WICG / turtledove

TURTLEDOVE
https://wicg.github.io/turtledove/
Other
526 stars 229 forks source link

Preventing multiple automatic beacons from being sent out #743

Open blu25 opened 1 year ago

blu25 commented 1 year ago

Ad frames can have multiple links in it, where only a subset of the full links require an automatic beacon to be sent out. Right now, automatic beacons don't distinguish between what was clicked. If a navigation originates in a frame, a beacon will be sent out.

This is problematic for ads that have a "why this ad?" feature. Those should not be counted as a reportable click, but right now they are.

blu25 commented 1 year ago

Our current proposal to solve this involves introducing a new parameter to window.fence.setReportEventDataForAutomaticBeacons(), called once. If set to true, this will clear out the automatic beacon after the next top-level navigation that results in a beacon to send.

This can be used in a click handler for a link, which will effectively only send out the beacon for the navigation that results from that click.

keweigegoog commented 1 year ago

The once proposal requires the setReportEventDataForAutomaticBeacons() API to be called in a click handler. However this seems to be a problem for 3PAS (Third-party ad serving) ads, since we don't have control over click handlers.

We propose to add another new parameter to setReportEventDataForAutomaticBeacons(), called domains_allowed. The parameter specifies a list of domains to allow automatic beacons to be sent out when their registered URLs are from the domain allowlist.

The new parameter can work w/ or w/o the once parameter. If once is set to true, the automatic beacon will still only be called once.

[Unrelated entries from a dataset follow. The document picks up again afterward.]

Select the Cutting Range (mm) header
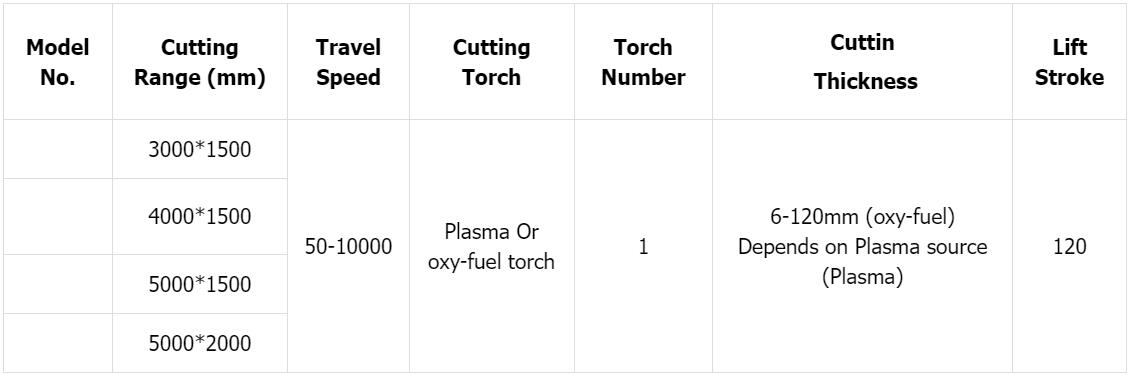1130x375 pixels. pyautogui.click(x=200, y=62)
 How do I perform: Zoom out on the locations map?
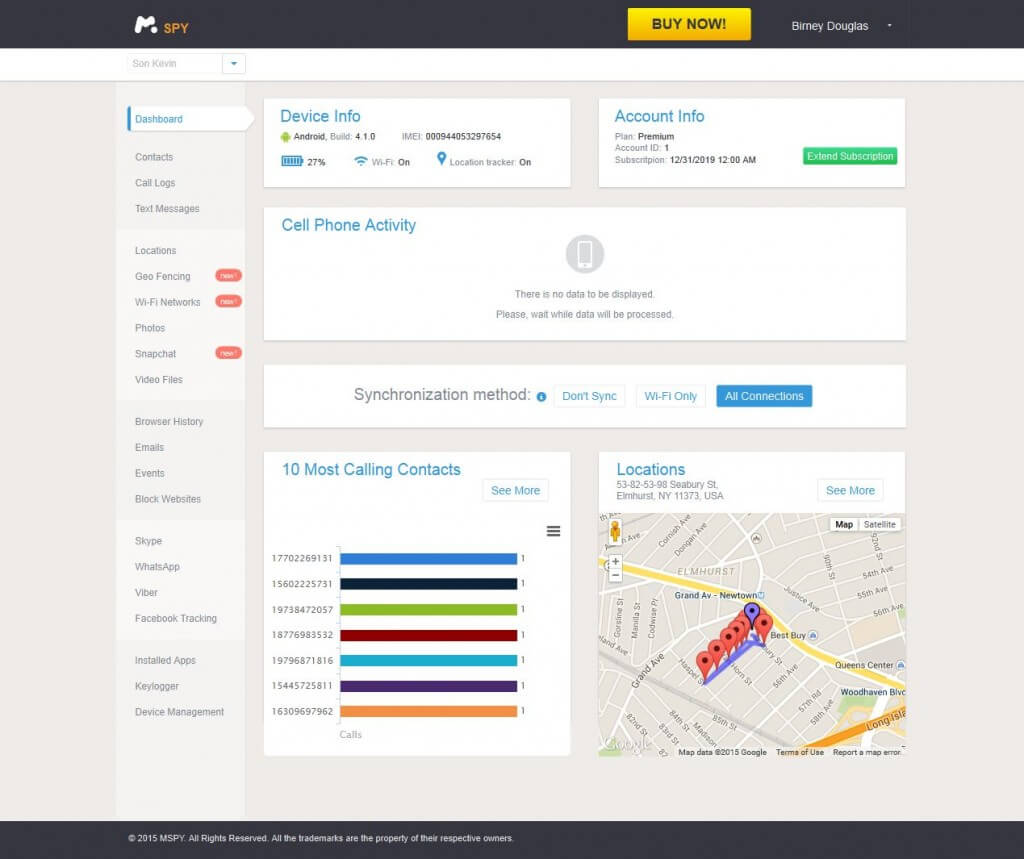614,575
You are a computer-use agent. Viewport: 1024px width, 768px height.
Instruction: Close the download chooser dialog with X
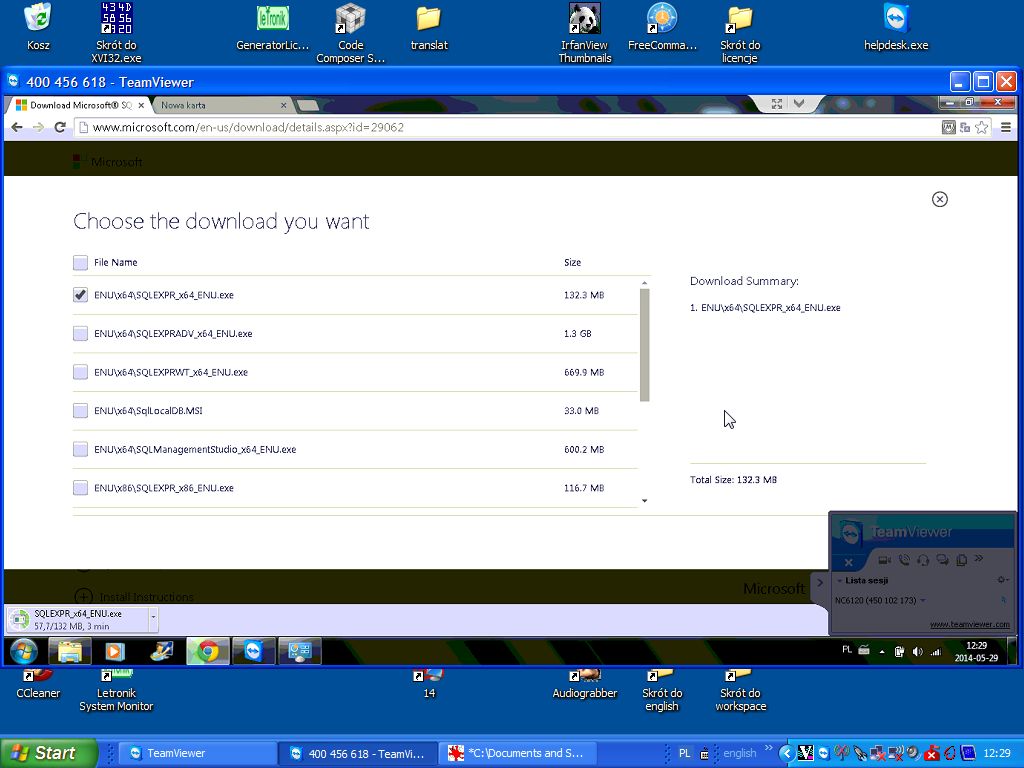(x=939, y=199)
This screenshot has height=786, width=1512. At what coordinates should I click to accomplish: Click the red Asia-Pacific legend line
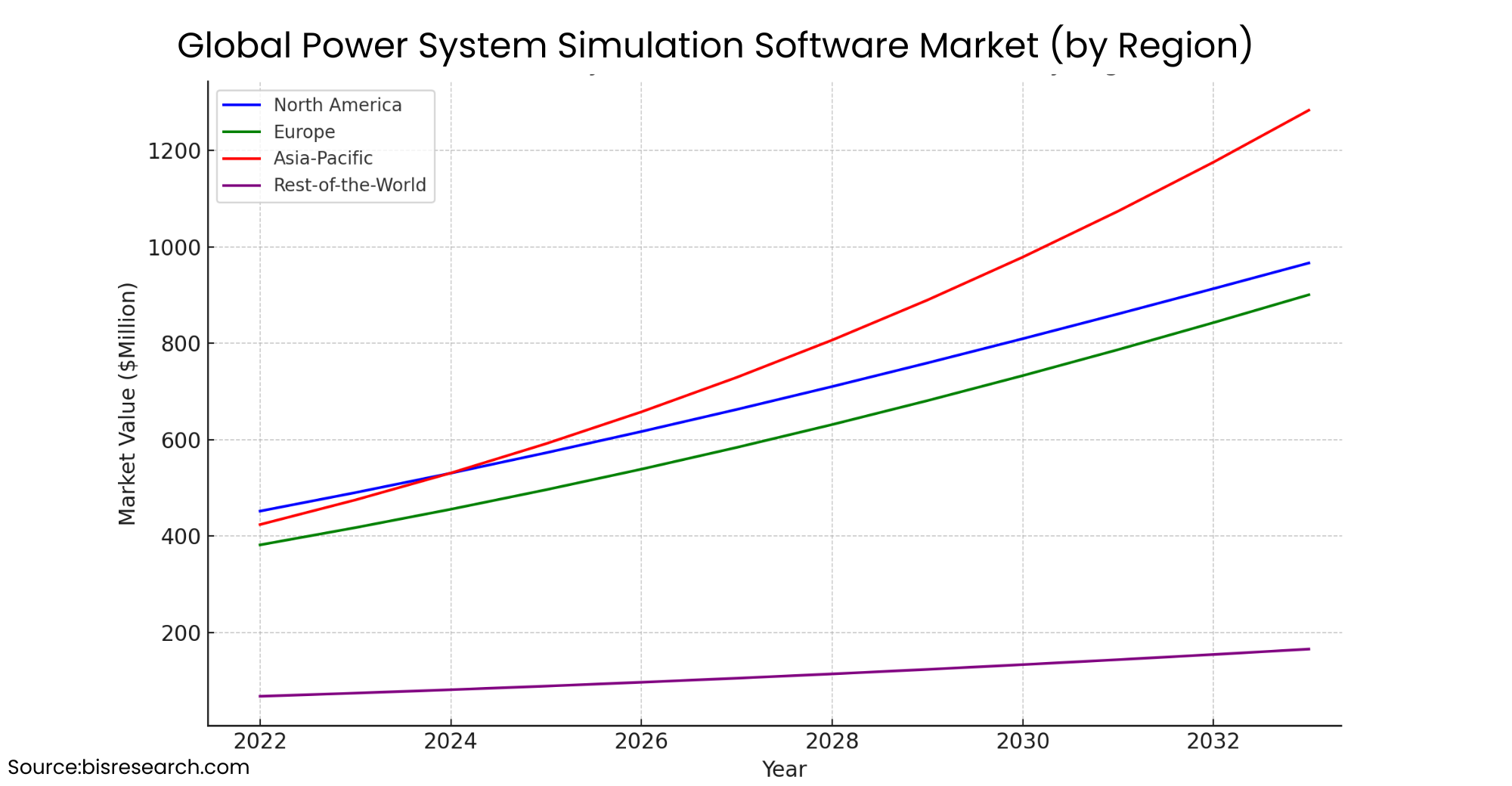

blu25 commented 1 year ago

I have a few clarifying questions:

When the list is non-empty, only URLs with allowed domains registered in registerAdBeacon('reserved.top_navigation': 'https://adtech.example/click?buyer_event_id=123', ...) will be sent out when the next top-level navigation happens.

Can you clarify what the allowlist is for? Are you proposing that the domain allowlist be for the recipients of automatic beacons? Or that they be for the URLs that a top-level navigation is navigating to?

Do you anticipate that the pages you embed in your 3PAS ads will want to call setReportEventDataForAutomaticBeacons()? If they do that in addition to your setReportEventDataForAutomaticBeacons() call, which ever of the calls comes second will overwrite the data set in the first call.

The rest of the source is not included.